◆ **Extracted records**
***

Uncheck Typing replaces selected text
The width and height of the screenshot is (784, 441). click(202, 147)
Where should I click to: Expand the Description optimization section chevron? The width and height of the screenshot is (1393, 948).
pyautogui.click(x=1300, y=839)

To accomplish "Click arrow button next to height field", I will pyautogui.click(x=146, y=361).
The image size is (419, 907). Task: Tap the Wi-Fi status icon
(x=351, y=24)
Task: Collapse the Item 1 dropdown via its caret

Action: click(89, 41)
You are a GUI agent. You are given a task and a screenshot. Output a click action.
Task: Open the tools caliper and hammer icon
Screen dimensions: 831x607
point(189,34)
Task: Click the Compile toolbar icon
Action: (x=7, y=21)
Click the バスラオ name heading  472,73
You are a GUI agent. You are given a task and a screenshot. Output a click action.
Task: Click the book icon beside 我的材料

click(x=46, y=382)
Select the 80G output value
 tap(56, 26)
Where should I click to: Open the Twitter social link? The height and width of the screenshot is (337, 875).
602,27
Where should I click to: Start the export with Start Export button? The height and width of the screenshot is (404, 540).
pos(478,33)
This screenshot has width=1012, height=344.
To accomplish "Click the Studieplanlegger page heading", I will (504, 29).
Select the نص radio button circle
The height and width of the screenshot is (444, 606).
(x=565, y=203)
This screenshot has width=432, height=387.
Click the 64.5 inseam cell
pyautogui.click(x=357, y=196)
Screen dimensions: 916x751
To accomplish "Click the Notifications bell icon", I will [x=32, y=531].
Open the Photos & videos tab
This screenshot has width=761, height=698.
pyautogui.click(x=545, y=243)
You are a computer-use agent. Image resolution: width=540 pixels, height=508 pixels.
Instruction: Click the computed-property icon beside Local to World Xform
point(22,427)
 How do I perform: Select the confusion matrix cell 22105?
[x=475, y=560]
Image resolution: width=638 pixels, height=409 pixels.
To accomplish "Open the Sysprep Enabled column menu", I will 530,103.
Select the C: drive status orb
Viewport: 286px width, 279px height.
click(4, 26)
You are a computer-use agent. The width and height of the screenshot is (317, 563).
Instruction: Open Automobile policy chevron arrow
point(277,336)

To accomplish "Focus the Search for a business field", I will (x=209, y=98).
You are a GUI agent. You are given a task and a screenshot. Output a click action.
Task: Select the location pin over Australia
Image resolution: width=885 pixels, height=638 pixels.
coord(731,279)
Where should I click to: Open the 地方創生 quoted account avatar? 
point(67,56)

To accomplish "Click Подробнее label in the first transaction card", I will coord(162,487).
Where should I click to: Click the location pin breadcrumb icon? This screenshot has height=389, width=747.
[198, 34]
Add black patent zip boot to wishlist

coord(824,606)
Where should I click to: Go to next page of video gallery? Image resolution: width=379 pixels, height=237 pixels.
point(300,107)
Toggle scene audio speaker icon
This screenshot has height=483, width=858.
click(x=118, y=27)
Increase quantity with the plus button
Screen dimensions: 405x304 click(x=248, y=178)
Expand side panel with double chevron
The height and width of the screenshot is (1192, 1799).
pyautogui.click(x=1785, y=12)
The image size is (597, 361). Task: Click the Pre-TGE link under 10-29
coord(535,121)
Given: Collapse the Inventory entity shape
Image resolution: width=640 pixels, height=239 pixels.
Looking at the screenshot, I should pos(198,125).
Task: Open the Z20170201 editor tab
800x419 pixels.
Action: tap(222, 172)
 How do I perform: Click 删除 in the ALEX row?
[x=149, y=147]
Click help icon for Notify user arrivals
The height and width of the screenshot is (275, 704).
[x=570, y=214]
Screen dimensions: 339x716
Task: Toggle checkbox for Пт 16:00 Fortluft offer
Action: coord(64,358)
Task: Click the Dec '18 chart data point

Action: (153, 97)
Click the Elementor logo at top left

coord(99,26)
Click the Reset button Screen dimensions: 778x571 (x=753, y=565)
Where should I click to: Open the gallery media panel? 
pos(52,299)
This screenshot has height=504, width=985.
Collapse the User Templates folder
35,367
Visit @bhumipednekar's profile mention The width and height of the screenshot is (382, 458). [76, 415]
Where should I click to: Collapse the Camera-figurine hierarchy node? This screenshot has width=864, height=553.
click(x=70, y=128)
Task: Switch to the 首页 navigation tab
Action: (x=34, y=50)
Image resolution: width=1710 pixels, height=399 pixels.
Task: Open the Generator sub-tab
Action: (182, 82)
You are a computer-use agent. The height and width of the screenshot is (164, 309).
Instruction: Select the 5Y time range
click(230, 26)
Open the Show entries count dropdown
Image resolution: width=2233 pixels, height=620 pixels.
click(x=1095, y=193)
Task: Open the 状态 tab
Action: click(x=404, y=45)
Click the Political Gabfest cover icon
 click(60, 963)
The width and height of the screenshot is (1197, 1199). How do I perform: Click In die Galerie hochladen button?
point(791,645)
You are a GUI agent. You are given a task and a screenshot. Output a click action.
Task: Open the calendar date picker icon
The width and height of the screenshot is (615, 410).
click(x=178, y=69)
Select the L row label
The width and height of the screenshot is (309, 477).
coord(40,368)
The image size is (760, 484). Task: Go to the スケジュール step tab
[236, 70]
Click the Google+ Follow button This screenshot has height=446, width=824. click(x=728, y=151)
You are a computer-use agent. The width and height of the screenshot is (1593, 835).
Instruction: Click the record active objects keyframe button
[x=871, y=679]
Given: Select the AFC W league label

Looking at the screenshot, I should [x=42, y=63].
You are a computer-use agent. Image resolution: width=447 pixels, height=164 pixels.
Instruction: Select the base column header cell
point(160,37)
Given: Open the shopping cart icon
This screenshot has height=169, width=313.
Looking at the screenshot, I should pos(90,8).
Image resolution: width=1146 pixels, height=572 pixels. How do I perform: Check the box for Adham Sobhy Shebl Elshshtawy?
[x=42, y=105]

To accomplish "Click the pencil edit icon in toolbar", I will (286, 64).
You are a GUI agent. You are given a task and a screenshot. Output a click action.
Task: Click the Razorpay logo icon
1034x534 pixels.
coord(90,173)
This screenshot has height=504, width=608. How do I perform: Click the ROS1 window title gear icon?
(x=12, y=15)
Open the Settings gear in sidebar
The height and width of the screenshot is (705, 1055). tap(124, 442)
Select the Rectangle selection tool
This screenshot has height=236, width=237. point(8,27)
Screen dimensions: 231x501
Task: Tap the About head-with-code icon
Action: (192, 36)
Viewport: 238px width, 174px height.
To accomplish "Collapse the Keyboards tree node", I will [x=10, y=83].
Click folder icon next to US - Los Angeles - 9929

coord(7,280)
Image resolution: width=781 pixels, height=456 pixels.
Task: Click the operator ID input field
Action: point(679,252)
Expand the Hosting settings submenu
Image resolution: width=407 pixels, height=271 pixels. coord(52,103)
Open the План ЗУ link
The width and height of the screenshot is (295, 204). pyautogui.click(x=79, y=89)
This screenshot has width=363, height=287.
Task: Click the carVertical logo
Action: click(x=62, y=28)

***

◆ **TASK TO CARRY OUT**
In the answer, give the lines from the first line of the data through the line with "Click the バスラオ", exactly as they appear and with no additions.

◆ **OUTPUT OF THE EXERCISE**
Uncheck Typing replaces selected text
The width and height of the screenshot is (784, 441). click(202, 147)
Where should I click to: Expand the Description optimization section chevron? The width and height of the screenshot is (1393, 948).
pyautogui.click(x=1300, y=839)

To accomplish "Click arrow button next to height field", I will pyautogui.click(x=146, y=361).
The image size is (419, 907). Task: Tap the Wi-Fi status icon
(x=351, y=24)
Task: Collapse the Item 1 dropdown via its caret

Action: click(89, 41)
You are a GUI agent. You are given a task and a screenshot. Output a click action.
Task: Open the tools caliper and hammer icon
Screen dimensions: 831x607
point(189,34)
Task: Click the Compile toolbar icon
Action: (x=7, y=21)
Click the バスラオ name heading  472,73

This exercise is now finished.